Requirement: Where the word "width" appears in a line below, copy the whole line.

Input:
++++
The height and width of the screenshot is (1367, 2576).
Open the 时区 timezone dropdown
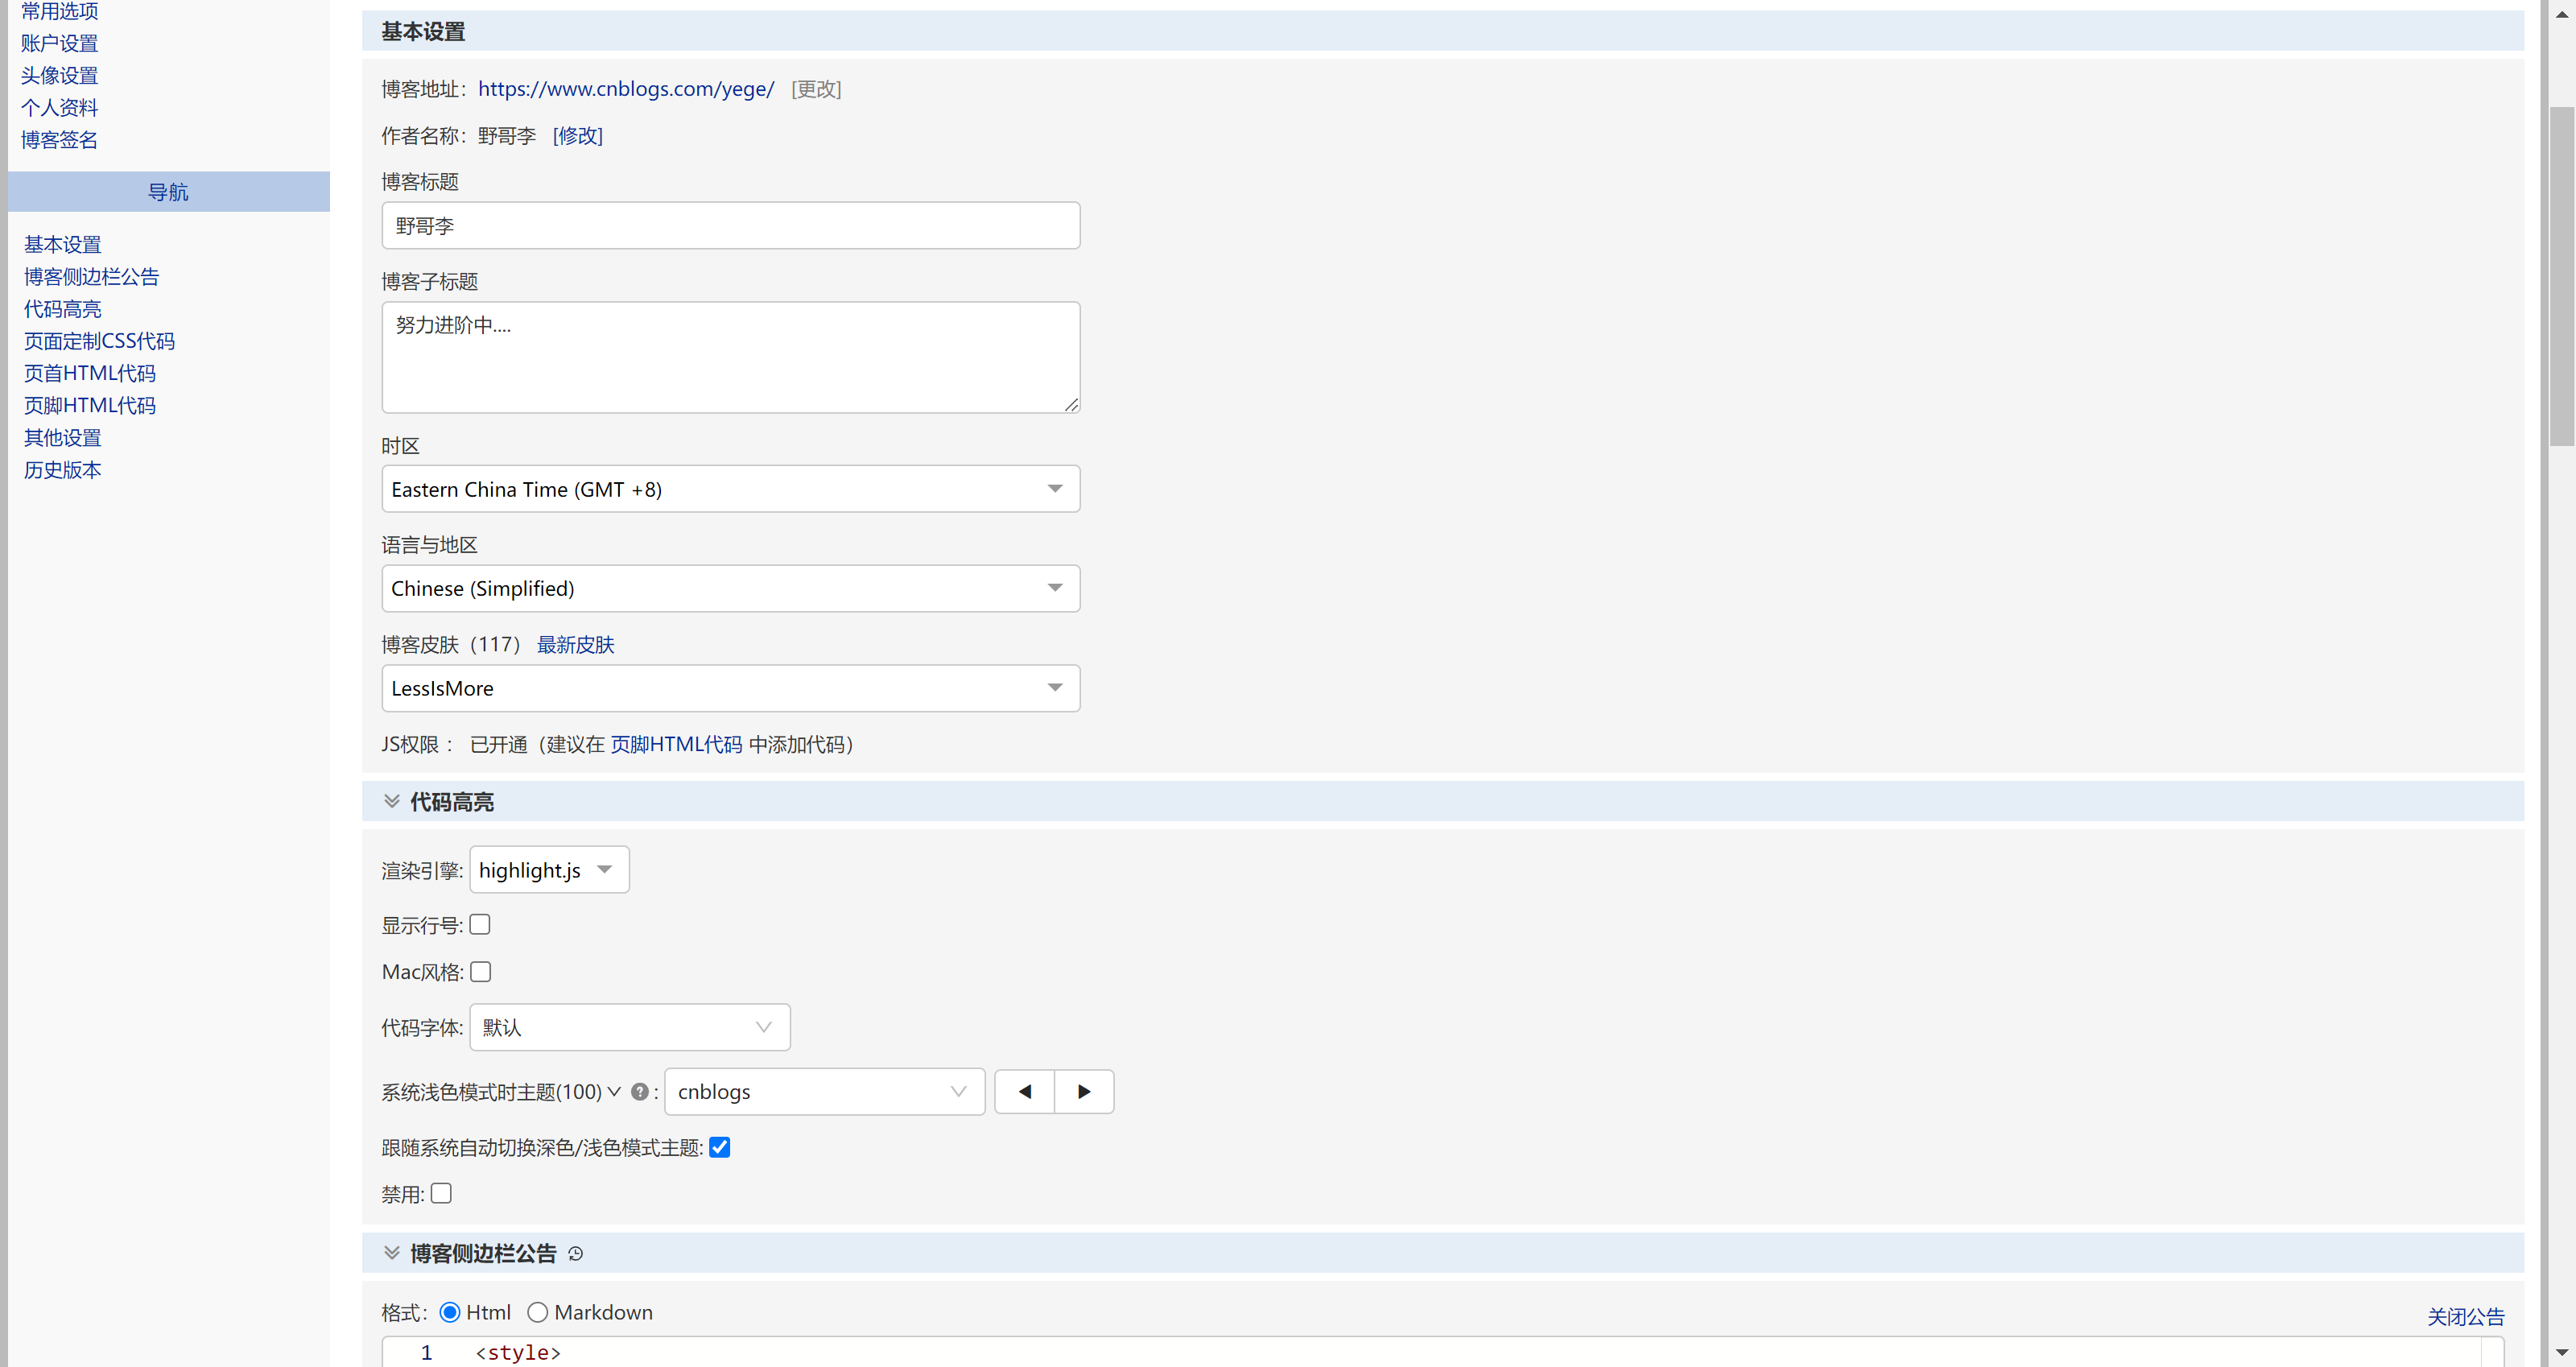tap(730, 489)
++++
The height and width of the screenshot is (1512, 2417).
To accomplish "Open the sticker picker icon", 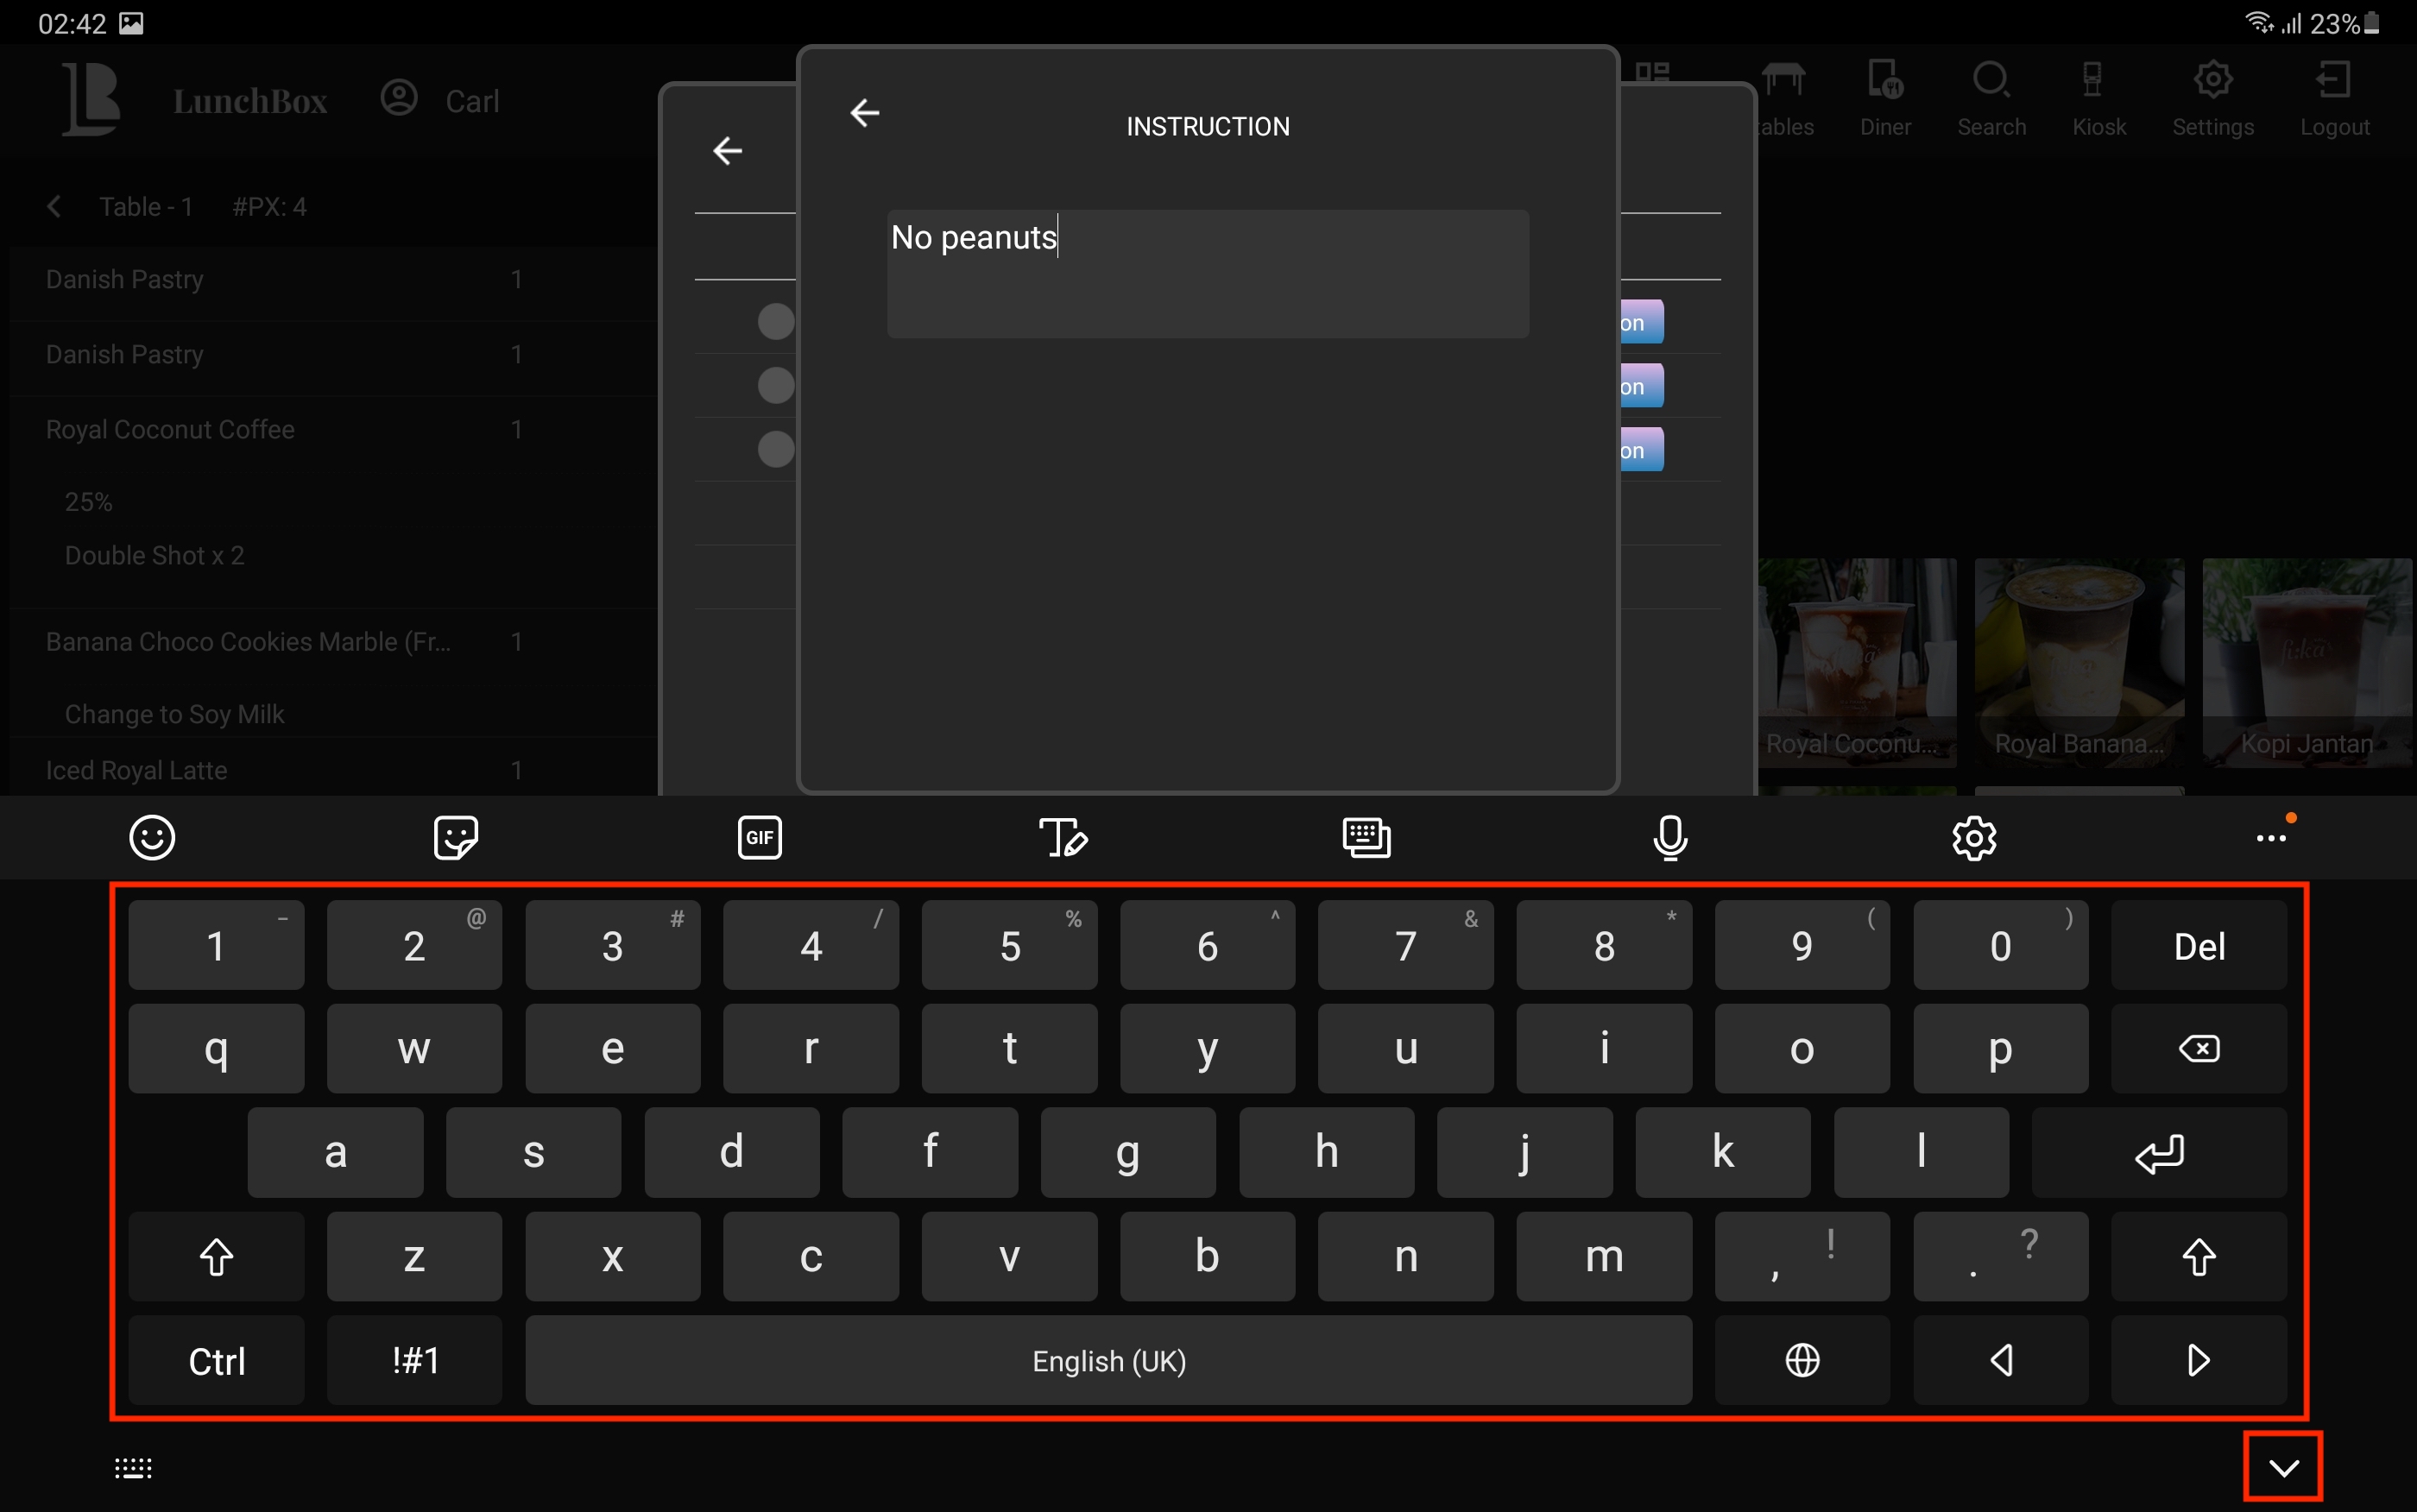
++++
Solution to the exercise:
The height and width of the screenshot is (1367, 2576).
The height and width of the screenshot is (1512, 2417).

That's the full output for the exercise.